I wanted to write this post because the most common question I get when I issue a pull request for an optimization is, "How the hell did you find that?!" My answer 90% of the time is, "I read the logs."
I think reading logs is a lost art these days. We have so many awesome monitoring tools that allow us to keep tabs on our applications that it's easy to forget about a simple resource like logs. Monitoring tools are great for getting a big picture look at your application. However, when it comes to the nitty gritty about how your code is interacting with your datastores and third party services, nothing beats reading the logs.
The next time you are looking to make some code optimizations consider doing this. Go into your development or staging environment and set your logging to debug EVERYWHERE!
Set it for your framework.
pry(main)> Rails.logger.level = 0
Set it for your gems.
pry(main)> Search.connection.transport.logger = Logger.new(STDOUT)
Set it for every one of your related services.
$ redis-cli monitor > commands-redis-2018-10-01.txt
Once your logging configurations are set, let loose on your application. Load webpages, run background workers, even jump into a console and run some commands by hand. When you are done, look at the logs that are produced. Those logs are going to tell you A LOT about how your code is interacting with all of your datastores and third party services. I would bet that some of it, is not interacting how you would expect. I cannot stress enough how valuable something as simple as reading logs can be when it comes to making optimizations in an application.
Finding a piece of code to optimize sometimes is as simple as reading the logs. Other times, it can be a little more involved. Here is one example of how my team used logs to find and fix a piece of code.
The first indication that there was a problem was a Redis High Traffic Alert we got from our monitoring service.
Usually when a piece of code is underperforming in our application the first thing we see is some sort of alert like a high traffic alert, slow query alert, timeout alert, etc. After receiving this alert, the next thing we did was look at the Redis traffic graphs during the timeframe when the alert occurred.
We can see from this graph the problem piece of code is running for a few hours early in the morning. Now that we know the WHERE and WHEN, the next step is to figure out the WHAT. This is where service monitoring comes in handy. Use your monitoring tools to figure out what was running at the time. Using our monitoring service we were able to figure out that during that time window we were running a lot of one specific type of Resque worker.
Once we pinned down the traffic to that one worker, the final piece of the puzzle was figuring what that worker was doing to cause the load. This is where the reading the logs comes in!

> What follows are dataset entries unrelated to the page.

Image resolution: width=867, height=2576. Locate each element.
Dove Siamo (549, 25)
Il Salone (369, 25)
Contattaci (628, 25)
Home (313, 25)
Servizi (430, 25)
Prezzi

Since we knew what worker boxes were causing the issue we jumped onto one of them and fired up redis-cli.
$ redis-cli monitor
We let that run for 30 seconds while the workers were doing work and this is a snippet of what we got.
# REDIS LOG FORMAT # timestamp [redis_db ip_address:PID] command argument 1544451182.095873 [15 18.104.22.168:15288] "exists" "worker-01-shard-1" 1544451182.095888 [15 22.214.171.124:63462] "exists" "worker-02-shard-3" 1544451182.095941 [15 126.96.36.199:55676] "exists" "worker-05-shard-3" 1544451182.095952 [15 188.8.131.52:55596] "exists" "worker-02-shard-3" 1544451182.095983 [15 184.108.40.206:55682] "exists" "worker-09-shard-2" 1544451182.096225 [0 220.127.116.11:19286] "llen" "batching:indexing-worker:medium_priority" 1544451182.096260 [15 18.104.22.168:55564] "exists" "worker-03-shard-3" 1544451182.096280 [15 22.214.171.124:18378] "exists" "worker-02-shard-3" 1544451182.096309 [15 126.96.36.199:55594] "exists" "worker-02-shard-2" 1544451182.096439 [15 188.8.131.52:14774] "exists" "worker-03-shard-2" 1544451182.096502 [15 184.108.40.206:12098] "exists" "worker-03-shard-3" 1544451182.096672 [15 220.127.116.11:32618] "exists" "worker-03-shard-3"
To our surprise, we found that we were making a ton of EXISTS requests from a specific set of worker boxes. We then traced the EXISTS requests back to a gem that we were using to throttle our Resque workers. We were pretty sure those requests were the ones overwhelming Redis. The last thing left to do was confirm it. We removed the throttling code, and sure enough, that eliminated the Redis traffic.
The code examples I show use Ruby, but honestly, the concept of reading logs can apply to any language. The next time you find yourself faced with slow code or a bug you can't find, consider reading your logs. Best case, they help you solve your problem. Worst case, you get a better understanding about how your code is working.